When working with complex web pages, we may need to locate and manipulate specific elements within a particular section or div.
In this article, we will see how to use Beautiful Soup to find children within a specific div.
Install beautiful soup
You can use the following command to install Beautiful Soup.
pip install beautifulsoup4
Following is the example of HTML content to parse
from bs4 import BeautifulSoup
html_content = """
<html>
<head>
<title>Sample Page</title>
</head>
<body>
<div class="content">
<p>Paragraph 1</p>
<p>Paragraph 2</p>
<div class="inner-div">
<p>Inner Paragraph 1</p>
<p>Inner Paragraph 2</p>
</div>
</div>
</body>
</html>
"""
soup = BeautifulSoup(html_content, 'html.parser')
Find the DIV and its children
You can use the find() method along with the class or ID of the div to locate a specific div and its children.
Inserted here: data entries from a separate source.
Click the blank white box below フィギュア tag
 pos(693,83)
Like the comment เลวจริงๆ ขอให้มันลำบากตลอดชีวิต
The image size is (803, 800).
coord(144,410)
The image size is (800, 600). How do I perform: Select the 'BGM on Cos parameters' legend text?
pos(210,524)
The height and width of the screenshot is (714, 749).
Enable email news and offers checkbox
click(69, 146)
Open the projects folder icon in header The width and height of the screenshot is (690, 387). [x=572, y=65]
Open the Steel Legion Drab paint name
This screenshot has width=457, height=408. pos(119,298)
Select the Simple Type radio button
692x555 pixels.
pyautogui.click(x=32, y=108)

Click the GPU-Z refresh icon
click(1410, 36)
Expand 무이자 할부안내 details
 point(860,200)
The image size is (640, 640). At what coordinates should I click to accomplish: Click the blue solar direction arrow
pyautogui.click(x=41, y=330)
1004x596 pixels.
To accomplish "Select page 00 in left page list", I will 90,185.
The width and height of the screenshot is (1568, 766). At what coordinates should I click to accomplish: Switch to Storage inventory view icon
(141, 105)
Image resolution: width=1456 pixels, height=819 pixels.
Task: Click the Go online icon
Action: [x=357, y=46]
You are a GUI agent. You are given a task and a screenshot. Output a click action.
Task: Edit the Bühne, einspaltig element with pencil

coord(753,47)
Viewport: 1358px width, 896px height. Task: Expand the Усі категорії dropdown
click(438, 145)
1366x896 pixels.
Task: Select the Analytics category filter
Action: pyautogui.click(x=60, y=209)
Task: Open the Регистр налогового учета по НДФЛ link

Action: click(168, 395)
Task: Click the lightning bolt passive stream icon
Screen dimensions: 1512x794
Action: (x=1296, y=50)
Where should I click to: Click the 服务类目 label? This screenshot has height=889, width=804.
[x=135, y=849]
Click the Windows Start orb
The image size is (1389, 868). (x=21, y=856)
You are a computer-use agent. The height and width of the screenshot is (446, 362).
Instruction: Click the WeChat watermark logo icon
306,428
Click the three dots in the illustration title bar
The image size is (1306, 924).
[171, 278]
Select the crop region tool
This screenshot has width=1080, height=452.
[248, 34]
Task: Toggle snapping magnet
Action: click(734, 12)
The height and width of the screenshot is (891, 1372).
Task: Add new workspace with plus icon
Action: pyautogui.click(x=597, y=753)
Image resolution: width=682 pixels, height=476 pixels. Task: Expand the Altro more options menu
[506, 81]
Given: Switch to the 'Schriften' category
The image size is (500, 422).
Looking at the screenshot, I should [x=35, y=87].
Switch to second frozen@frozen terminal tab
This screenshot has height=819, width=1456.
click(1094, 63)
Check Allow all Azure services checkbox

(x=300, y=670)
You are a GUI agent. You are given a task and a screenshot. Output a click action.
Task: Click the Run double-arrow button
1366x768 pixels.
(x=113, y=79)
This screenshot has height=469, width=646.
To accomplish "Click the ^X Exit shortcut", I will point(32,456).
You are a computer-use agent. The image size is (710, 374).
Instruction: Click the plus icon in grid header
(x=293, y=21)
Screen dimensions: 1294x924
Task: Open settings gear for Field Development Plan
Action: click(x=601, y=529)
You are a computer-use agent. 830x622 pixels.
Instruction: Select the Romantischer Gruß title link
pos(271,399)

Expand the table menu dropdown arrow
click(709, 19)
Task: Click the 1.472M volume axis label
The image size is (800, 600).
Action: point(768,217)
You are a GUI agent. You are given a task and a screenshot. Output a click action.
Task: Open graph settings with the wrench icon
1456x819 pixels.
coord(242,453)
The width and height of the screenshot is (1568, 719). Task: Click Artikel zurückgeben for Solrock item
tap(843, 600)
div_element = soup.find('div', class_='content')
You can also change ‘class_’ to ‘id=’ for an ID-based search.
The above example div_element
contains the div with the class “content“.
Extract the child elements
Once we have the div, we can use methods such as find() and find_all() methods of Beautiful Soup to access its children.
paragraphs = div_element.find_all('p') # Find all <p> tags within the div
for paragraph in paragraphs:
print(paragraph.text)
The above code will extract and print the text content of all the <p>
elements within the specified div.